List of tasks —
**a)** In the ATGAM text, copy out the part that begins at the words "Contraindications and Warnings" and stops after the words "IgG per 5 mL.".
**b)** Turn the paragraph of the ATGAM text that starts "Before each dose" into a short list that keeps its facts.

Passage to read —
=== Section Start ===
Contraindications and Warnings

  • Anaphylactic reactions are rare, but do occur and all precautions should be taken before ATGAM infusion is started.
  • ATGAM should not be given to patients with a history of allergy to horse serum.

Available As

    Ampule containing 250 mg of equine IgG per 5 mL.

Dose and Administration

  • A test dose (0.1 mL of a freshly prepared 0.05 mg/mL solution in NS) may be given intradermally. The patient and injection site is examined every 15 min for one hr. However, a negative test does not guarantee a reaction-free administration. Also, a positive reaction does not always mean that the drug cannont be used with extreme caution if it is absolutely essential (risk/benefit analysis is necessary).
  • Before each dose, the patient may be pretreated with diphenhydramine (Benadryl) and acetaminophen (Tylenol).
=== Section End ===
Dataset records —
=== Section Start ===
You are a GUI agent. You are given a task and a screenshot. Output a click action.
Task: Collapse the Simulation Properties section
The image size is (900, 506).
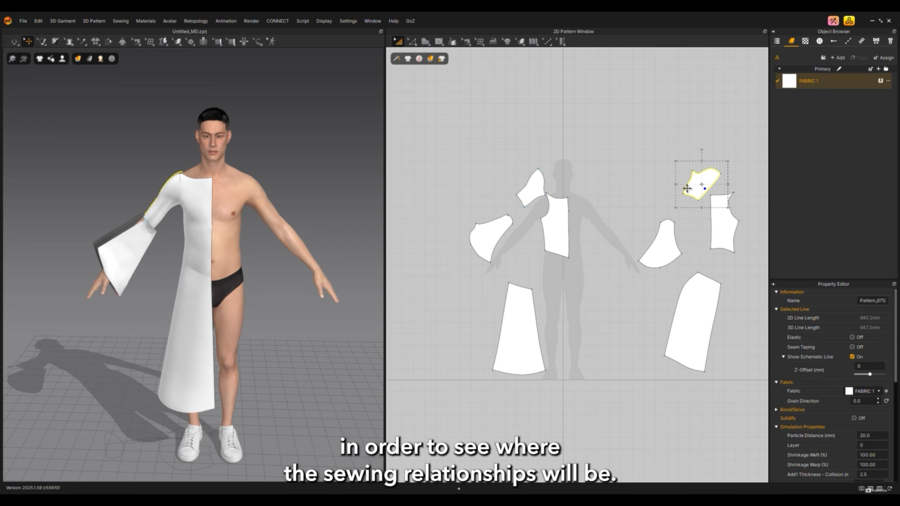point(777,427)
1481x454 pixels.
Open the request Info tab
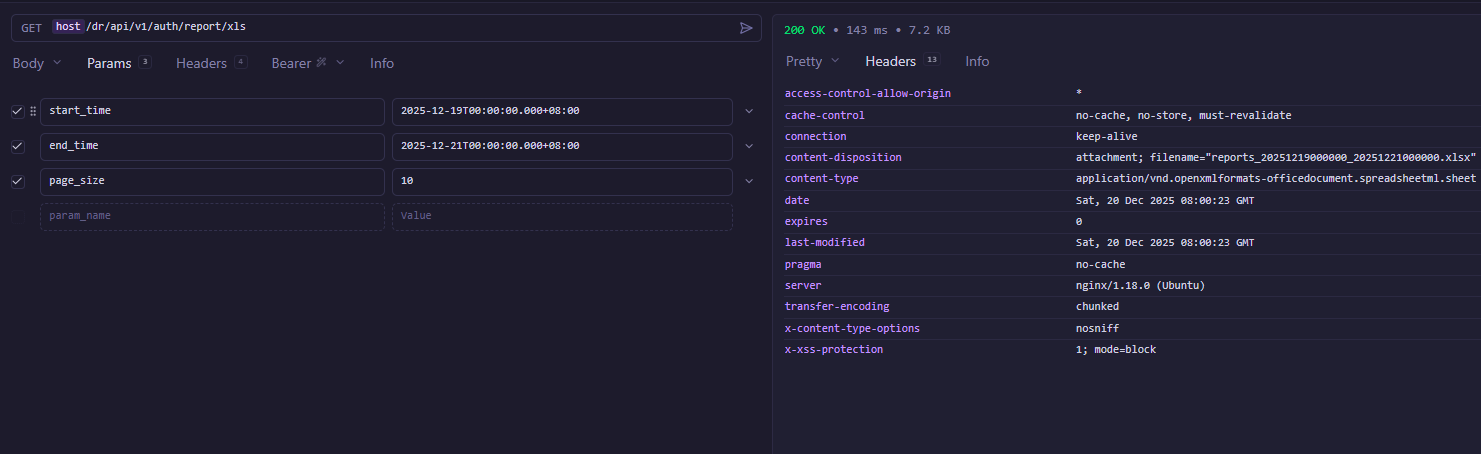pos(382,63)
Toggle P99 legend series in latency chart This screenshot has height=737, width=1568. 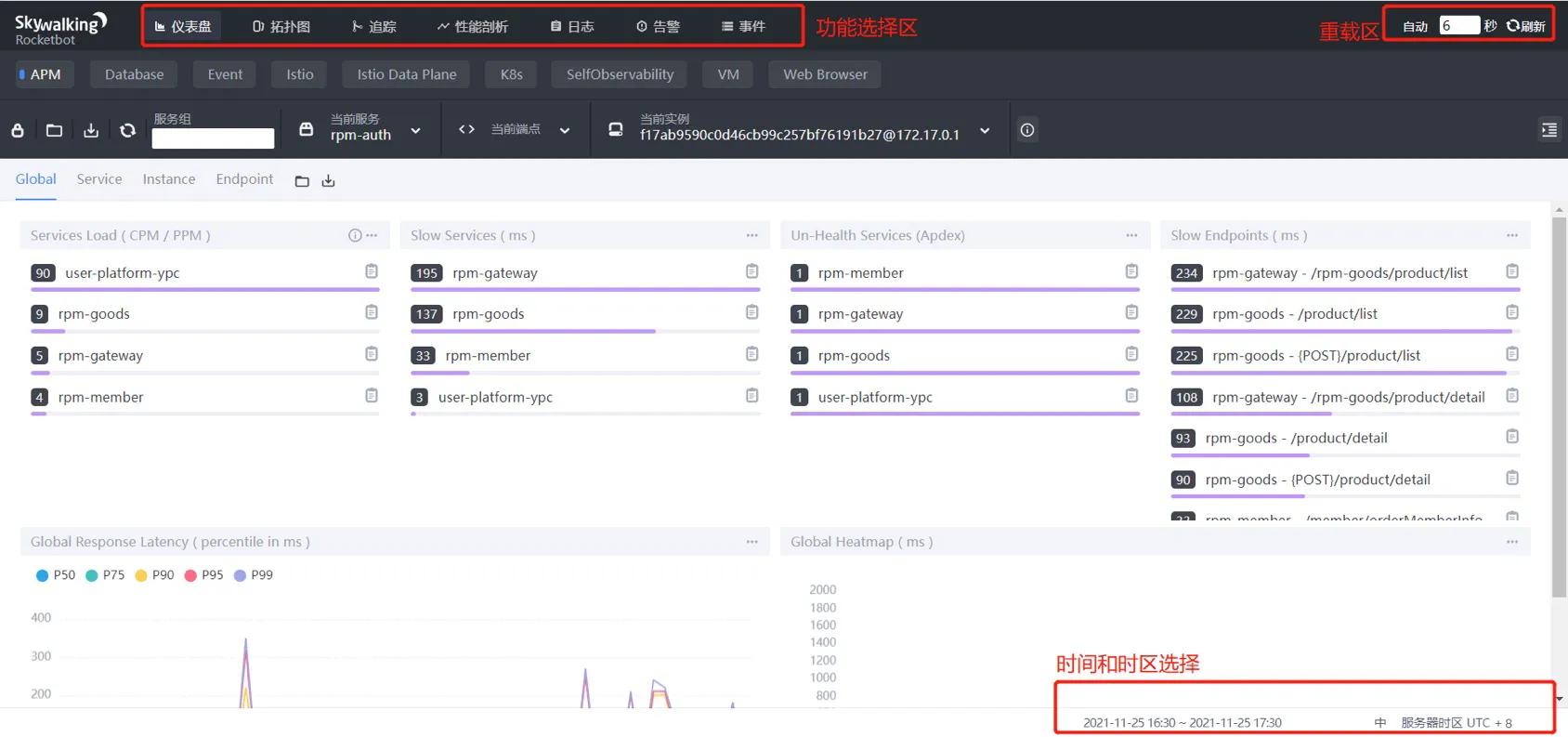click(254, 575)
=== Section End ===
Solved tasks —
**a)**
Contraindications and Warnings

  • Anaphylactic reactions are rare, but do occur and all precautions should be taken before ATGAM infusion is started.
  • ATGAM should not be given to patients with a history of allergy to horse serum.

Available As

    Ampule containing 250 mg of equine IgG per 5 mL.

**b)**
Possible pretreatment before each dose:
- diphenhydramine (Benadryl)
- acetaminophen (Tylenol)